うつむきがちになって歩くわたしに、含元殿のあちこちから、「ほぉ」とか「あれが……」
みたいな声が上がる。
――あれが、陛下の乙女か。
――陛下御自ら、見出されたそうだぞ。
――あれでは、顔が見えぬではないか。
そう。
今のわたしの顔は、目の前から覗き込まない限り、見えない仕様。
――乙女たる者、そう簡単に下々の、それも男に気安く顔を見せてはなりませぬ!
と、鈴芳が支度の仕上げに、わたしのあたまから、すっぽり包み込むような紗の布を被せた。

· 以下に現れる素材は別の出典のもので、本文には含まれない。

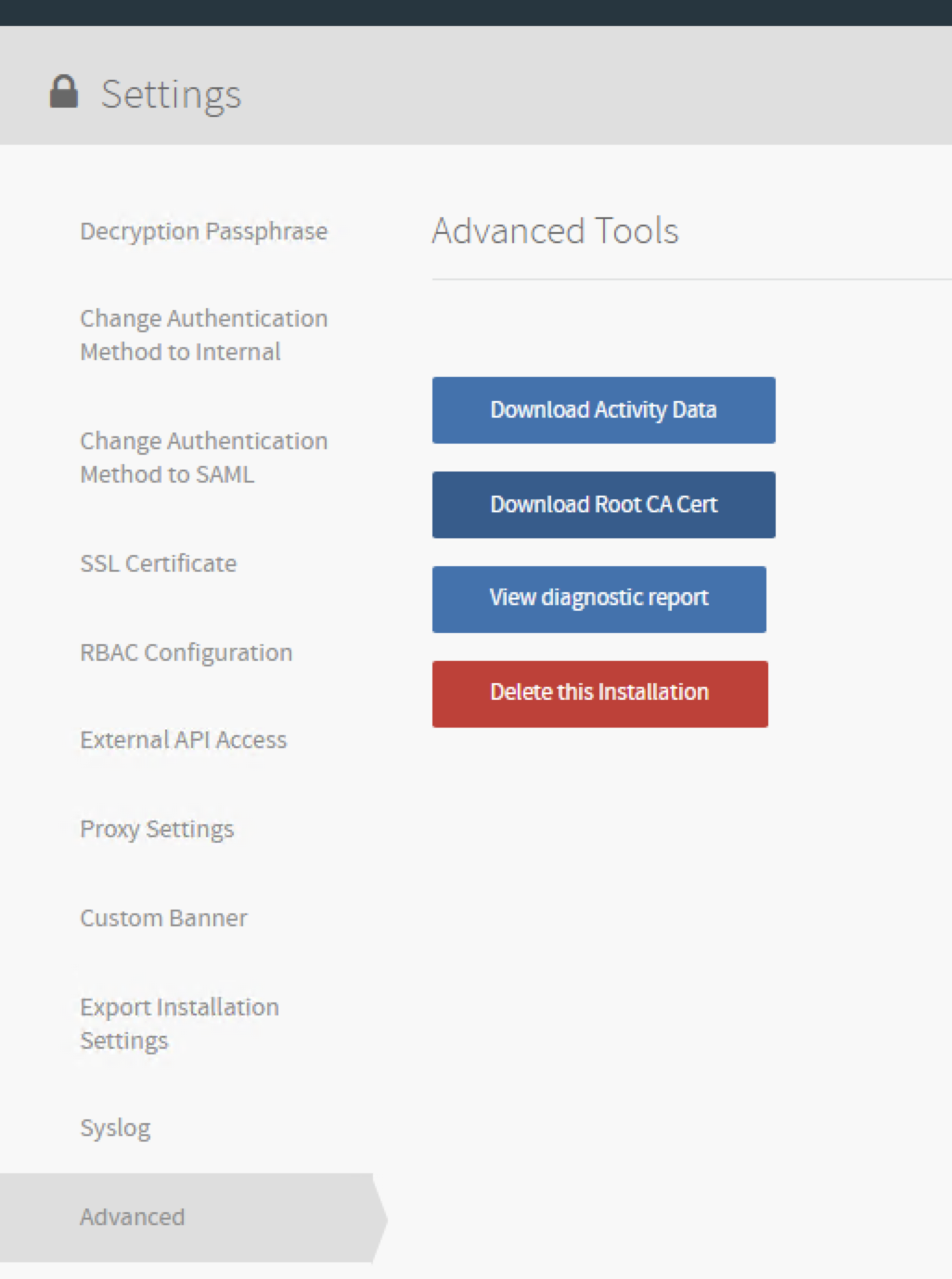Click Download Activity Data button
The image size is (952, 1279).
[603, 410]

わたしはあくまで陛下の女なんだから、たとえ陛下のお召しで衆目集まる場に出るのであっても、顔を晒しちゃいけないんだってさ。
って。「下々の」て。
ここにいる文官武官は、街の機織り女でしかないわたしより、ずっと上の身分だと思うけど、陛下の〝陰陽の乙女〟になった時点で、わたしのが(生まれはともかく)身分上なんだって。
上からすっぽり紗を被らされたせいで、品評員となった文官武官は、紗で隠しきれない、わたしの身の丈とか、太さから、「あれが陛下の……」で品評しなくちゃいけなくなってる。
(紗、被っててよかった……)
体型云々言われるのも嫌だけど、それ以上に、顔を見て、「うわ、ブスじゃん」とか思われたら、もっと嫌だ。

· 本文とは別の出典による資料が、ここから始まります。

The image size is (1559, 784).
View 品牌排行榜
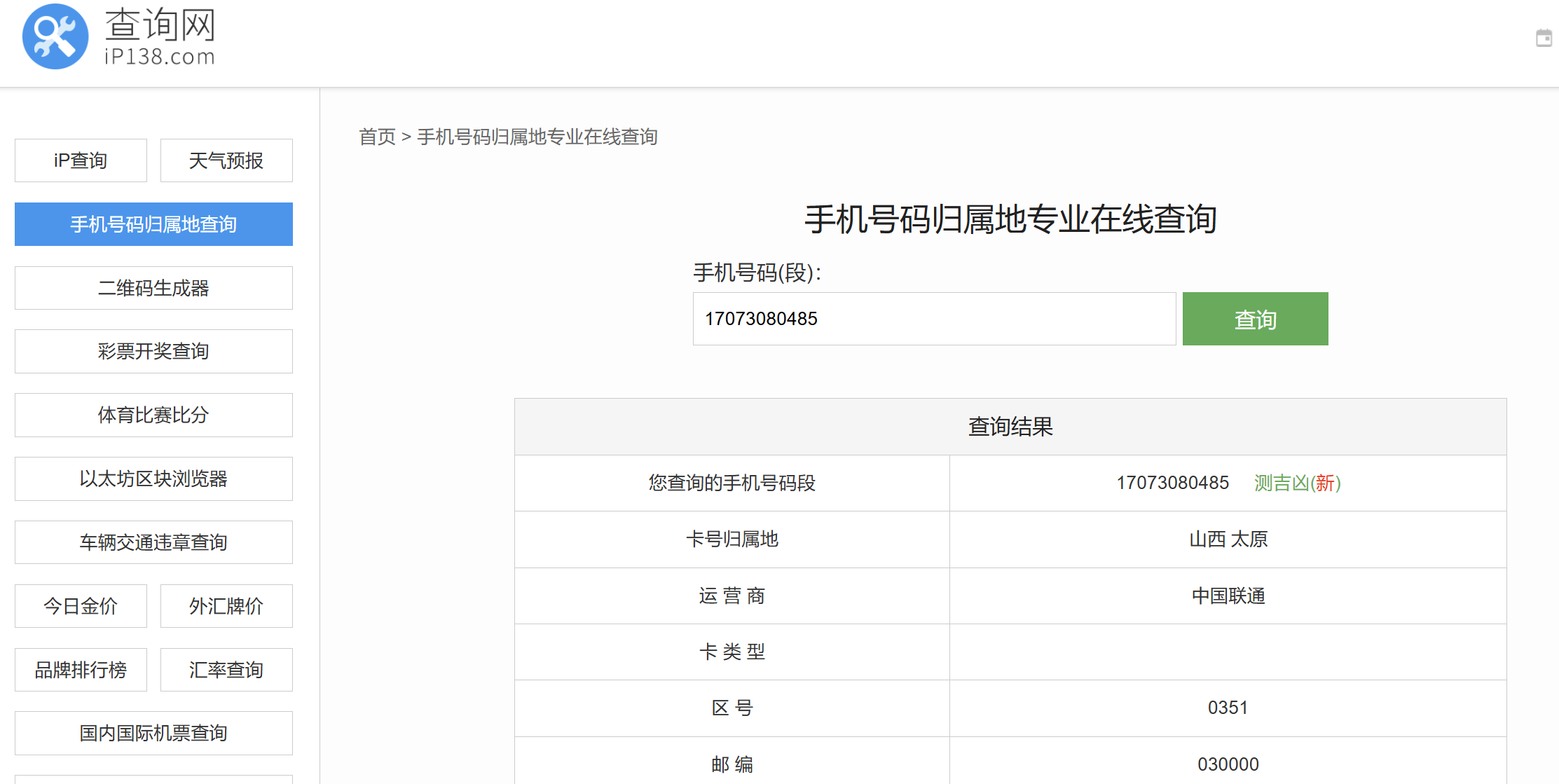click(81, 670)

幸いにも、わたしの体型は中肉中背。「妖艶な~」とかからは縁遠いかもしれないけど、「うわ、あんなのが?」みたいな意見は出ない程度には普通だと思うから。
それに。「見られてる」って肌で感じちゃったら、おそらくだけど、わたし、こんなふうに手を引かれても、歩けないと思う。品評の視線に気づかず(気づいてるけど)歩ける、紗の存在、バンザイ!
「陛下。陰陽の乙女、瑠璃妃、罷り越しましてございます」
手を引いてくれてた皎月さんが止まり、頭を下げたのを、手のひらから感じ、わたしも続いて頭を下げる。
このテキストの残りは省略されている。